According to novelist and story writer William Boyd, the modern short story reached perfection in the work of the nineteenth-century Russian writer Anton Chekhov. What Boyd finds so remarkable about Chekhov’s stories is their stark, sometimes painful realism. Not only do Chekhov’s stories offer the unity of effect promoted by Poe, but they also produce a clear reflection of real life in all its imperfection. For this reason, Boyd argues, “Chekhov represents the end of the first phase of the modern short story. From his death onward, his influence is massive and ineluctable: the short story becomes thereafter in the 20th century almost exclusively Chekhovian.”
Read more about Chekhov's short stories.
This is where Joyce enters the history of the short story. Like many twentieth-century short-story writers, Joyce is decidedly Chekhovian. Like Chekhov, Joyce developed a rigorous realism. Also like Chekhov, Joyce dispensed with traditional plotting and left his readers to pass judgment on his characters. However, Joyce also put his own touches on the Chekhovian model. For one thing, Joyce invested his realist stories with symbolic significance, uniquely combining the directness of prose and the suggestiveness of poetry. To the author’s mind, this unique combination gave his stories a transformative potential.
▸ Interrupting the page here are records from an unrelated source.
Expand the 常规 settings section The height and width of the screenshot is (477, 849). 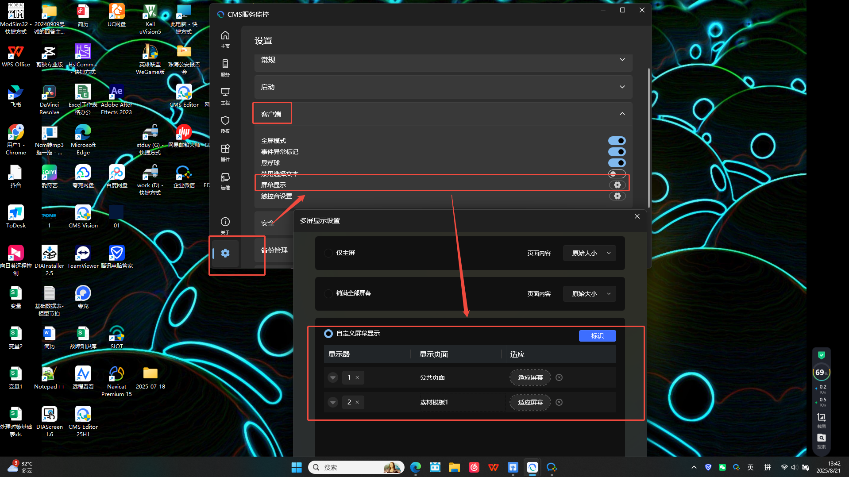tap(443, 60)
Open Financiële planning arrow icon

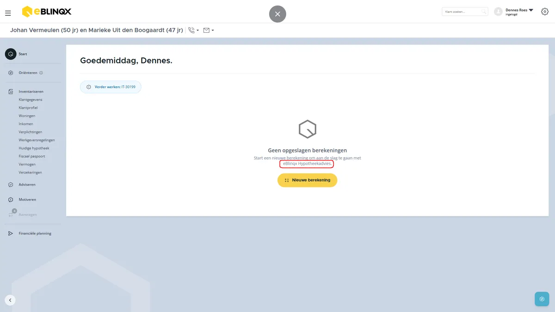click(x=11, y=233)
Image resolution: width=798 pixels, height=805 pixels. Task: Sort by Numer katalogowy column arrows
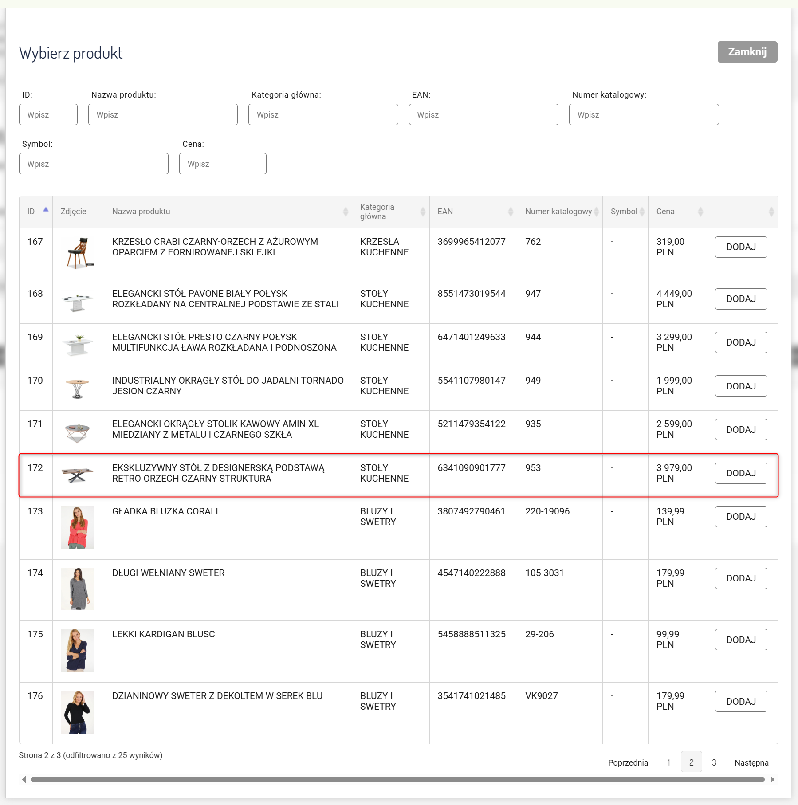pyautogui.click(x=597, y=212)
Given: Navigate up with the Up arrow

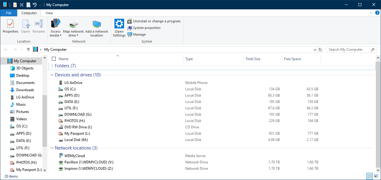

This is why Joyce often referred his stories as “epicleti.” Joyce took this term from the Catholic mass, where epiklesis refers to an invocation to the Holy Ghost to transform wafer and wine into the body and blood of Christ. As Joyce explained in a letter to his brother, “there is a certain resemblance between the mystery of the mass and what I am trying to do [in Dubliners] . . . to give people a kind of intellectual pleasure or spiritual enjoyment by converting the bread of everyday life into something that has a permanent artistic life of its own.”
In addition to developing short stories that functioned on both “real” and “symbolic” levels, Joyce also achieved something new in terms of how he shaped his stories into a collection. Perhaps no short story collection before or since has achieved such a unified effect as Dubliners. Most collections like Hawthorne’s Twice-Told Tales, mentioned above, merely gather standalone stories that otherwise appeared individually in magazines and other publications. Other famous collections created a sense of unity through a frame story. Geoffrey Chaucer’s The Canterbury Tales, for example, features a motley crew of individuals who go on a pilgrimage together and hold a storytelling competition along the way. Despite the way Chaucer’s pilgrims respond to one another in their stories, The Canterbury Tales does not establish a unity of time and place the same way Dubliners does. In addition to the craft of his stories, then, Joyce’s main legacy in the history of the short story has been to find a way to stitch individual stories together in ways that produce a complex yet complete vision.